Grassley, who tepidly endorsed Trump during the campaign, told CNN that he urged the White House to “reconsider” the federal bench nominations of Brett Talley and Jeff Mateer.

Talley, nominated to the federal bench in Alabama, is a third-year lawyer who has never tried a case. Before clerking for Alabama’s district court, Talley pursued ghost hunting (really) and worked as a political speechwriter. He also defended the “first KKK” on University of Alabama forums in 2011.

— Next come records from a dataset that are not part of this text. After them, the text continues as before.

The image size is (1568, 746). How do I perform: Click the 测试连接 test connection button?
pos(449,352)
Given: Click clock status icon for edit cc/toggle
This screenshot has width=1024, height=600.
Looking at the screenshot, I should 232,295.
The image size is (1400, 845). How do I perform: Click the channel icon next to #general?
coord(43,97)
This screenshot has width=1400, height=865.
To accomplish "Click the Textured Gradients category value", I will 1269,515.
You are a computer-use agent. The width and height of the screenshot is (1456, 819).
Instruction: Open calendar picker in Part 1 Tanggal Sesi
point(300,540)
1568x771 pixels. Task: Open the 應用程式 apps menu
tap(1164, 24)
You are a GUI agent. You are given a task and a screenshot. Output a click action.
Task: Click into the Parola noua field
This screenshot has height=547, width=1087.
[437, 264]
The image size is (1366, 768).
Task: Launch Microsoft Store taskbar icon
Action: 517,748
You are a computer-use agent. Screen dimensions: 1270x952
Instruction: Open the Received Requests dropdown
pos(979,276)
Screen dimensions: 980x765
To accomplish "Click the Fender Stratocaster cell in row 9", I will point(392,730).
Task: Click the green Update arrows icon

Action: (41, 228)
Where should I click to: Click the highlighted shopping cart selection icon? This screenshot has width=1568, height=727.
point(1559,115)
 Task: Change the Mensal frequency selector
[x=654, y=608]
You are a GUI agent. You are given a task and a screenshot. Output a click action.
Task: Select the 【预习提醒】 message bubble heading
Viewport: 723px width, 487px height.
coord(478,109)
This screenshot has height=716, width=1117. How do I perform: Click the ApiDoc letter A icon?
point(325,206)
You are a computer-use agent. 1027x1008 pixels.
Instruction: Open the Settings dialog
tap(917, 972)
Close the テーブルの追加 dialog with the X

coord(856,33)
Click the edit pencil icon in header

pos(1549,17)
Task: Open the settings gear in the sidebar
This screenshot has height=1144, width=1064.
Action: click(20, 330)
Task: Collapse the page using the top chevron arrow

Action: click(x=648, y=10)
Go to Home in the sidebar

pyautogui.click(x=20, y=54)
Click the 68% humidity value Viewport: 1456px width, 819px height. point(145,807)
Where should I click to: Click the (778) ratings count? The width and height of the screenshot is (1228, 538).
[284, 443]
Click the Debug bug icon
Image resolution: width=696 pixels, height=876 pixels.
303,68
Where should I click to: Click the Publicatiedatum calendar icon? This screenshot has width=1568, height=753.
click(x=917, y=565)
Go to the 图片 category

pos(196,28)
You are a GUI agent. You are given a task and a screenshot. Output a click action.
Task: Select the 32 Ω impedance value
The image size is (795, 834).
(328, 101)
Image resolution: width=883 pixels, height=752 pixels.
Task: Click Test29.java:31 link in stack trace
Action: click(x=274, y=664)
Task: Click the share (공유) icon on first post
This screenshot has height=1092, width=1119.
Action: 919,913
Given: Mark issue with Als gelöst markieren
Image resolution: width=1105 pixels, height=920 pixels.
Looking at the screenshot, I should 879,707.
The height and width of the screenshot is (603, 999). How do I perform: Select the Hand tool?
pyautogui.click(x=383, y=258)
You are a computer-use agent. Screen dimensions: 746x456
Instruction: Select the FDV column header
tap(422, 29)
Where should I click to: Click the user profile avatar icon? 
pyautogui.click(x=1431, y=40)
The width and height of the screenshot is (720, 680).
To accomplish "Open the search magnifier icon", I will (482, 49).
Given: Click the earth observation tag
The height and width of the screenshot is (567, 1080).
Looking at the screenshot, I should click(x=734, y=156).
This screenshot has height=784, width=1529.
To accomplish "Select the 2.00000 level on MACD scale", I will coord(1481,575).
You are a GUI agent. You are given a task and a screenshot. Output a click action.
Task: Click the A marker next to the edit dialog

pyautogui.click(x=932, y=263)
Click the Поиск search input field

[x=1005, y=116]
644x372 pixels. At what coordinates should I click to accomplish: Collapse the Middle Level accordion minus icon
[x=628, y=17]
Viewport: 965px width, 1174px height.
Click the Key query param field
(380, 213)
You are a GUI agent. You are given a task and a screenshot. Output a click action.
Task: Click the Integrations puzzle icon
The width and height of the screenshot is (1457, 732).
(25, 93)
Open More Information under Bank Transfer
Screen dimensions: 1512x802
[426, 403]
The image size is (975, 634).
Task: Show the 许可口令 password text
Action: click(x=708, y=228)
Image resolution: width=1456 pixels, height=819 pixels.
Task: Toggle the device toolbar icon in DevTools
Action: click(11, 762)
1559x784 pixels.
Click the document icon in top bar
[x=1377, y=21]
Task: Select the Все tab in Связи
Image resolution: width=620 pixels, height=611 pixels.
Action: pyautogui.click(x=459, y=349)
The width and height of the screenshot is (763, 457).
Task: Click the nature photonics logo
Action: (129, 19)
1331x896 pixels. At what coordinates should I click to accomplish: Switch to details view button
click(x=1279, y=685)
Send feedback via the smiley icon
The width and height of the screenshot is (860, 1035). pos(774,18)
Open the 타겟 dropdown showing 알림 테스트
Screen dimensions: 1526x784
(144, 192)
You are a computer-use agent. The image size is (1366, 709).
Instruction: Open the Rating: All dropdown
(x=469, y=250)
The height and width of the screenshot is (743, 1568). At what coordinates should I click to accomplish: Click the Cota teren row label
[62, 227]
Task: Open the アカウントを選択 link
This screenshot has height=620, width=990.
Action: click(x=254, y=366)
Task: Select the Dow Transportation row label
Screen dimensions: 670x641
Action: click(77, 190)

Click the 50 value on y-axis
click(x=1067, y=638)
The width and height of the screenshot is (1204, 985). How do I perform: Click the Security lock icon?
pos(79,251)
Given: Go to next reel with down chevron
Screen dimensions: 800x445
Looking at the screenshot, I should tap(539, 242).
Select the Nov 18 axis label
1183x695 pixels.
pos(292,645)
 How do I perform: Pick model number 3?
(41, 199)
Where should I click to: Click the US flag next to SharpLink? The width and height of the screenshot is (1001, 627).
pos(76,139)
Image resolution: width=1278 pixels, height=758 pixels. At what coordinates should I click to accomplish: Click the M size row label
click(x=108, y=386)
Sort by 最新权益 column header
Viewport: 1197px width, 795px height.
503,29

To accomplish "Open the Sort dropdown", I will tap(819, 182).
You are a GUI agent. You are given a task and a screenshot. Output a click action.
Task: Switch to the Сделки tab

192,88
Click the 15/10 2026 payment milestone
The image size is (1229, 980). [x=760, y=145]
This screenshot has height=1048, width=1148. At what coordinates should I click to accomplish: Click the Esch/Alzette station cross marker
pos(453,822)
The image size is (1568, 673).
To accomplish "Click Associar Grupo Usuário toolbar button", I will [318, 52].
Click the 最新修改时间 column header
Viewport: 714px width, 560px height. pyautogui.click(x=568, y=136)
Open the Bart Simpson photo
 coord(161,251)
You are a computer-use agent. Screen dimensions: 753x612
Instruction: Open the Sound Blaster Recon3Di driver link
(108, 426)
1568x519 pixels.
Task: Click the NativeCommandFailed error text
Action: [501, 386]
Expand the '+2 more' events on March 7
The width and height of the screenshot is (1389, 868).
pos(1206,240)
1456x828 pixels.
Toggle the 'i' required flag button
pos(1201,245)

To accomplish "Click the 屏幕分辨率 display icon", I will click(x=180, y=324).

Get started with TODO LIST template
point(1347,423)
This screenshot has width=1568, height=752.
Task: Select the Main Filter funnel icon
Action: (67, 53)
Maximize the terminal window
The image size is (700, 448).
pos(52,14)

Mateer, who currently serves as the first assistant attorney general in Texas, rather infamously postulated in 2015 that transgender children were proof of “Satan’s plan” working. Mateer also wore his anti-LGBTQ discrimination like a badge of honor during another set of speeches at the National Religious Liberties Conference in 2015.

Talley was unanimously deemed “not qualified” by the American Bar Association while Mateer was deemed “qualified.” (That’s not as good as it sounds; as the Dallas Morning News noted, it means that “at least two and as many as five lawyers on the ABA’s 15-member screening committee voted to declare [Mateer] ‘unqualified.’”

“I’ve advised the White House they ought to reconsider. I would advise the White House not to proceed,” Grassley said on Tuesday. Previously, Grassley had defended Talley’s inexperience in a letter to senators on the Judiciary Committee.

Talley’s defense of the Klan reportedly pushed Grassley over the edge. “Revelations of Talley’s statements surfaced only after he was reported out of the Judiciary Committee,” Grassley’s spokesperson, Taylor Foy, told The Hill.


Talley’s nomination was advanced by the Senate Judiciary Committee. He now awaits confirmation by the full Senate. Mateer’s nomination has yet to receive committee approval.